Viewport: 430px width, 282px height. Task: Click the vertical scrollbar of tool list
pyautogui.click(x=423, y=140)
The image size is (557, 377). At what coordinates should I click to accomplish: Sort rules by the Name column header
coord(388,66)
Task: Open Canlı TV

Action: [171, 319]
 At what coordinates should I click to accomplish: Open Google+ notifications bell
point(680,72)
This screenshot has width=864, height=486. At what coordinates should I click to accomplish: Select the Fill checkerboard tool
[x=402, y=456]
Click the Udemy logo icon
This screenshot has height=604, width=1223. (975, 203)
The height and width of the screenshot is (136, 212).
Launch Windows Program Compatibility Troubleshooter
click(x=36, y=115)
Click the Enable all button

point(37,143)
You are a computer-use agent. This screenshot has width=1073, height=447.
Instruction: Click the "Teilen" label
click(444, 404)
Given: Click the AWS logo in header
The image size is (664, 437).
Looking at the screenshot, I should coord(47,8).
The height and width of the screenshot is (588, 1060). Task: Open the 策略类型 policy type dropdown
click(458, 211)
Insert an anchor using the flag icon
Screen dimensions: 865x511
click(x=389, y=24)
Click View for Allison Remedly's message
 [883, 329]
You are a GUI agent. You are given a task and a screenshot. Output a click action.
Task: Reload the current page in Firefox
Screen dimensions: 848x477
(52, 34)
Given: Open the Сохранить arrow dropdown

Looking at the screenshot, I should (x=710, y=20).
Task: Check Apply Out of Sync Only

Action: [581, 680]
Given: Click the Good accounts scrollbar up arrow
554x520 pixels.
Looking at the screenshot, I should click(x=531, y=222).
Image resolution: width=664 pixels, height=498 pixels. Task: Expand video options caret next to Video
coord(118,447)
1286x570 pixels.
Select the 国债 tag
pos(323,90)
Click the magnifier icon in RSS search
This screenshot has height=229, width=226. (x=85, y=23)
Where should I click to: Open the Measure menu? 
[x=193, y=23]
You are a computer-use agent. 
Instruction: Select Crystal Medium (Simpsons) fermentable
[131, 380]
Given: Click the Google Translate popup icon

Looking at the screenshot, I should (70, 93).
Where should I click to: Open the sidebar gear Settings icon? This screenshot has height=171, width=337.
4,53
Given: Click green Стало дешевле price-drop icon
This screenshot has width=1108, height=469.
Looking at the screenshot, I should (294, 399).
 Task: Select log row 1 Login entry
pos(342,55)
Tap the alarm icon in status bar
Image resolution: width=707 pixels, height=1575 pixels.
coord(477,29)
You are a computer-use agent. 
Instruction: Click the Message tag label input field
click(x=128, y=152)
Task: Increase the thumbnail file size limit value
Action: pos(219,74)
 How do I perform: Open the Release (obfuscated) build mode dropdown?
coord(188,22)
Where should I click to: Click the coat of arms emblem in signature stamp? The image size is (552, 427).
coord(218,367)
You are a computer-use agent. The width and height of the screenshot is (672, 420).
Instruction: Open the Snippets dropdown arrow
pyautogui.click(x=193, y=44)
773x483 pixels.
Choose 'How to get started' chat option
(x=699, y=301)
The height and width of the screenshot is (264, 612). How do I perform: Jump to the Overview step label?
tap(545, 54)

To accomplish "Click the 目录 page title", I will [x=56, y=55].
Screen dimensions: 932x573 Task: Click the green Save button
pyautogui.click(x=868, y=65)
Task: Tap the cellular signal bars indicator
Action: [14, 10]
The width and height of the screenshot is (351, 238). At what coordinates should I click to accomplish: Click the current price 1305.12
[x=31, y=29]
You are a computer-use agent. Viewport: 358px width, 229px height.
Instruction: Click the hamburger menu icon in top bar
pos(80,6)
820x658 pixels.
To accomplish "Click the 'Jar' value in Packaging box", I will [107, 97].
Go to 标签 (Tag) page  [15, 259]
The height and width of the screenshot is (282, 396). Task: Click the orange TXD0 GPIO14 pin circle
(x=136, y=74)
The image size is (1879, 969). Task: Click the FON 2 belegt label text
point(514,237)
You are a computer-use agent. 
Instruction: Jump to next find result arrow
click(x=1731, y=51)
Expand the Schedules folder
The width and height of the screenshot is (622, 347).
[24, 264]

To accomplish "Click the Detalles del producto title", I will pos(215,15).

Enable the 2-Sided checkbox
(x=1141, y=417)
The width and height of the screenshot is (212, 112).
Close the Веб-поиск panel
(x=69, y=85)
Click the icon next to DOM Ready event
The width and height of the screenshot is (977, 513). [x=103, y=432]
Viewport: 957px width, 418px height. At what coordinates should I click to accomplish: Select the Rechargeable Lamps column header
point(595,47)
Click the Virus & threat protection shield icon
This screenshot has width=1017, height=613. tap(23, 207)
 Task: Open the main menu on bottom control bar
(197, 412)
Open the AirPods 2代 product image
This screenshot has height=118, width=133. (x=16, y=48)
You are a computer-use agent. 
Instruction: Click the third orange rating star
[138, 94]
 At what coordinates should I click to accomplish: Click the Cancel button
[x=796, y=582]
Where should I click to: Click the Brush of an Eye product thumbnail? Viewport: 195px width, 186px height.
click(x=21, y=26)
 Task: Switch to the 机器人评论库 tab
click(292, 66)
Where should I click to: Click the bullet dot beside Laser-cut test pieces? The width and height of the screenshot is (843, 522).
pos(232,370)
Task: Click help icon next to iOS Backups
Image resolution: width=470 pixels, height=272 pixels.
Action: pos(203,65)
************
**EXERCISE DETAILS:** All lines in the records that contain "page" are to be copied and returned.

**REPLY TO THE EXERCISE:**
Task: Reload the current page in Firefox
To accomplish "Click the 目录 page title", I will [x=56, y=55].
Go to 标签 (Tag) page  [15, 259]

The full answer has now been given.